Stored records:
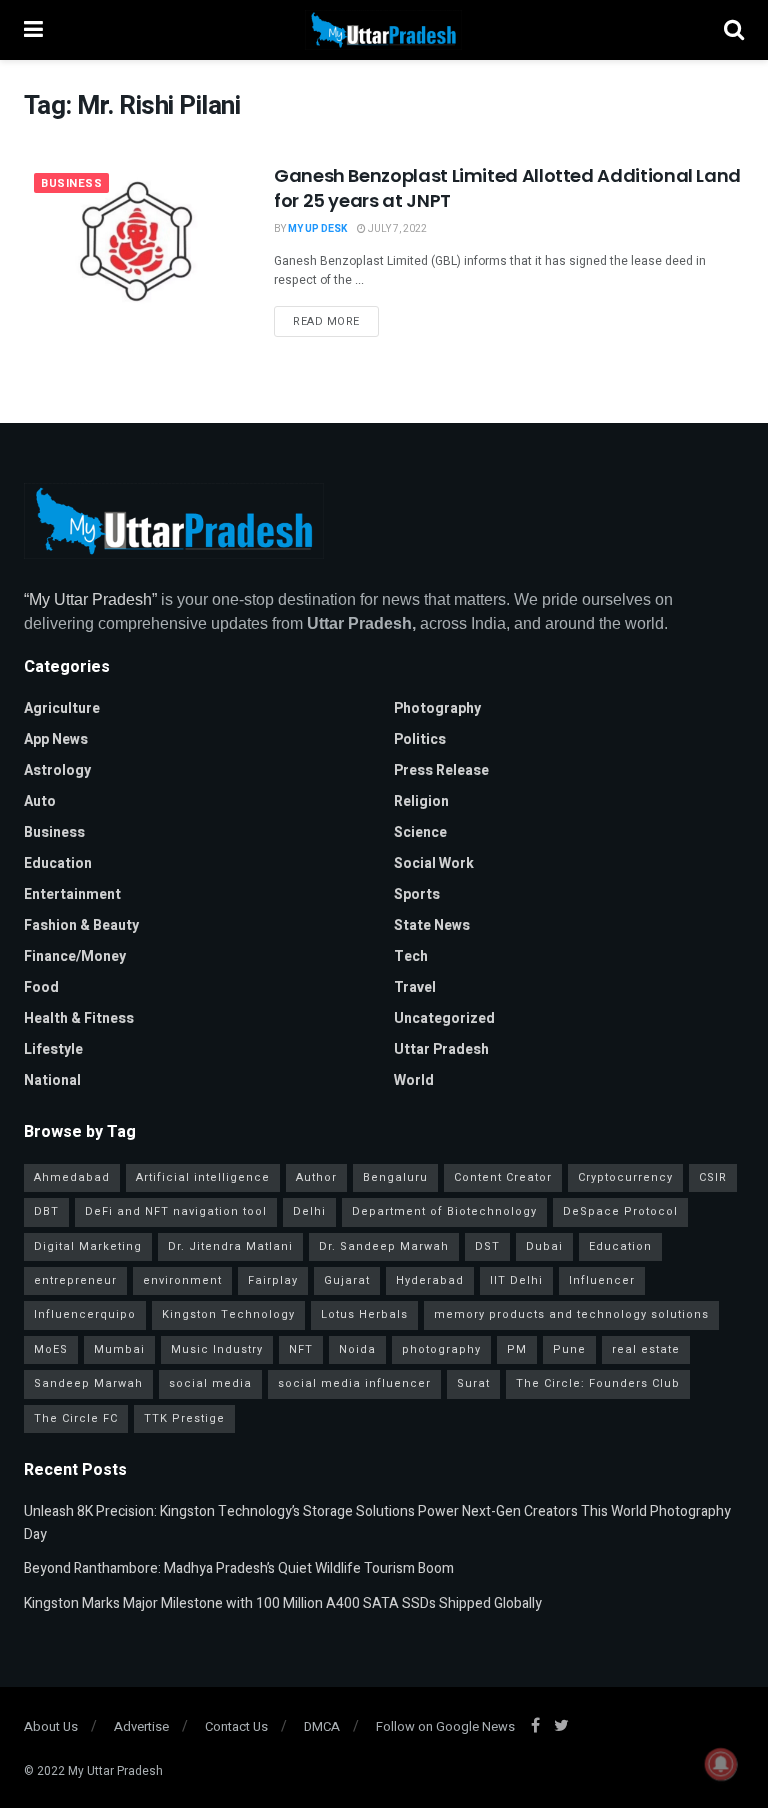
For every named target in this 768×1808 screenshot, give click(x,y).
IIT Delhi (516, 1280)
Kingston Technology (228, 1314)
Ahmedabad (72, 1177)
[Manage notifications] (721, 1764)
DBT (46, 1211)
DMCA (322, 1726)
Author (316, 1177)
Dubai (544, 1246)
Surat (473, 1383)
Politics (420, 739)
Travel (415, 987)
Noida (357, 1349)
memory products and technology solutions (571, 1314)
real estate (646, 1349)
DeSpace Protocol (620, 1211)
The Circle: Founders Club (598, 1383)
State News (432, 925)
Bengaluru (395, 1177)
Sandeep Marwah (88, 1383)
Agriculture (62, 708)
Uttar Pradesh (441, 1049)
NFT (301, 1349)
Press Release (441, 770)
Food (41, 987)
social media (210, 1383)
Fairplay (273, 1280)
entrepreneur (75, 1280)
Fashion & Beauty (81, 925)
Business (71, 183)
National (52, 1080)
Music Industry (217, 1349)
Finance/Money (75, 956)
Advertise (141, 1726)
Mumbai (119, 1349)
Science (420, 832)
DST (487, 1246)
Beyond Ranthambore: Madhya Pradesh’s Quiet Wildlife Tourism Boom (239, 1568)
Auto (40, 801)
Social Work (434, 863)
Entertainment (72, 894)
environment (182, 1280)
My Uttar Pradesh (115, 1771)
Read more (326, 321)
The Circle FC (76, 1418)
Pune (569, 1349)
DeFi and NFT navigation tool (176, 1211)
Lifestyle (53, 1049)
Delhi (309, 1211)
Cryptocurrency (625, 1177)
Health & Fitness (79, 1018)
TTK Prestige (184, 1418)
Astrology (57, 770)
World (414, 1080)
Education (58, 863)
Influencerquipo (85, 1314)
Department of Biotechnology (444, 1211)
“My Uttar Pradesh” (90, 599)
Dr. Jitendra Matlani (230, 1246)
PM (517, 1349)
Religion (421, 801)
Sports (417, 894)
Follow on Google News (445, 1726)
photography (441, 1349)
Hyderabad (430, 1280)
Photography (437, 708)
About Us (51, 1726)
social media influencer (354, 1383)
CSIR (713, 1177)
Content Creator (503, 1177)
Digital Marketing (88, 1246)
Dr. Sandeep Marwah (384, 1246)
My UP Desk (317, 229)
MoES (51, 1349)
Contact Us (236, 1726)
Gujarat (347, 1280)
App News (56, 739)
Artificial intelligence (203, 1177)
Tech (411, 956)
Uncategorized (444, 1018)
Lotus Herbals (364, 1314)
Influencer (602, 1280)
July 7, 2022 (396, 229)
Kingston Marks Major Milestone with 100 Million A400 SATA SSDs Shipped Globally (283, 1603)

## Task to carry out
Find the lines that mention "News" in the entries and show them.

## Final answer
State News (432, 925)
Follow on Google News (445, 1726)
App News (56, 739)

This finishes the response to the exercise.